Can you Invest with a Hard Money Lender

3 Replies

Hello All,

Has anyone invested with a Hard Money Lender? Is it possible to do so? Or is this sort of investing only limited to accredited Investors?

Is it possible to invest and also pick what projects you would like to help fund?

I understand there are internet based companies like fundrise but I am more interested in brick and mortar local businesses.

FWIW I'm in the North Atlanta area.

Originally posted by @Robert Starnes :

Hello All,

Has anyone invested with a Hard Money Lender? Is it possible to do so? Or is this sort of investing only limited to accredited Investors?

Is it possible to invest and also pick what projects you would like to help fund?

I understand there are internet based companies like fundrise but I am more interested in brick and mortar local businesses.

FWIW I'm in the North Atlanta area.

Most hard money lenders will want to be cashed out in one, two or three years.
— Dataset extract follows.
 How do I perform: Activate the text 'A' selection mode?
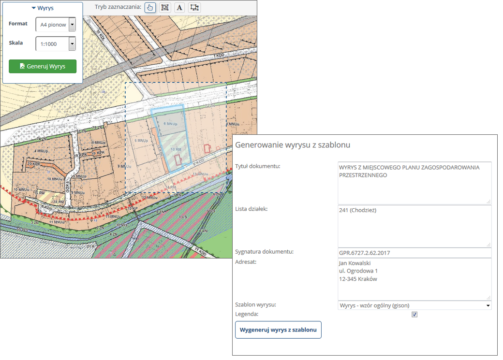179,7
Your project has to support 12% interest.

Hard money lenders are each as different as fingerprints, @Robert Starnes . This includes where they obtain their money.

The larger HML's often get their money from Wall Street. Here the sums can be into hundreds of millions of dollars. They don't need you.
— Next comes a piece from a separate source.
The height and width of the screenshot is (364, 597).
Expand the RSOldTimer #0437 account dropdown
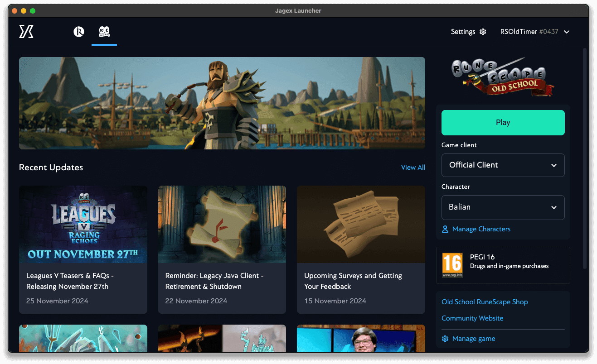pyautogui.click(x=535, y=32)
Other lenders run mortgage pools. These are syndicated operations that rely on investors. Depending upon how the syndication is structured they may or may not require you to be accredited.
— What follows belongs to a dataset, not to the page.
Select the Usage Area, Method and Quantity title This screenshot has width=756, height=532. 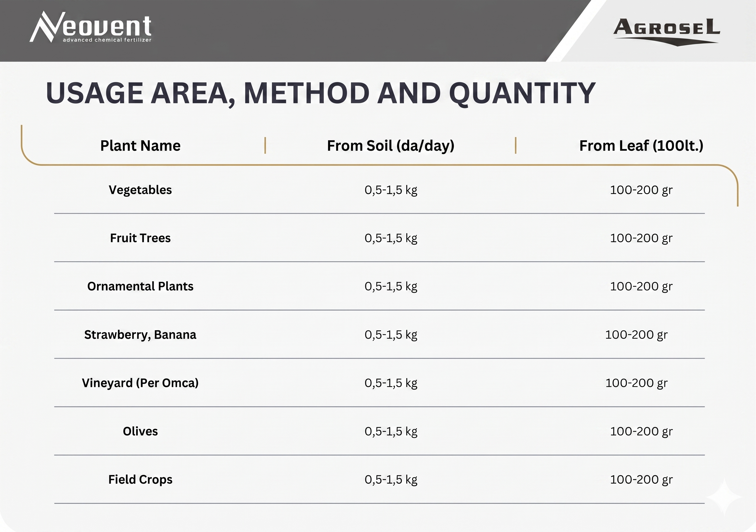click(320, 93)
Many hard money lenders are actually brokers. They find the borrowers, as well as investors like you, and originate the loan. You provide the funds and end up with a note, mortgage, and all other docs in your name.

Obviously, when you invest in a mortgage pool, you are diversifying into many loans and your name is not on any one, but as a pro-rata member of the syndication. When you lend thru a broker, as above, you own the one loan and are the named lender.  Alternately, with less money, and if legal in your state, you could invest with others in a fractionalized loan.  Each has its pros and cons, including the due diligence you must apply, but there’s nothing wrong with any of these options.

There are many other ways lenders get their money (self-fund, IRA's/401k's, hypothecation, HELOC, etc, etc.). I suggest you call, or better, personally meet, as many HML's as you can and ask if they accept investors. You might be surprised.

I think smaller, local private lenders would be open to this. Nation-wide, or even regional lenders, would have their capital source (whether it their own or a warehouse line) set up and it wouldn't interest them to reach out to individuals for money to fund their loans.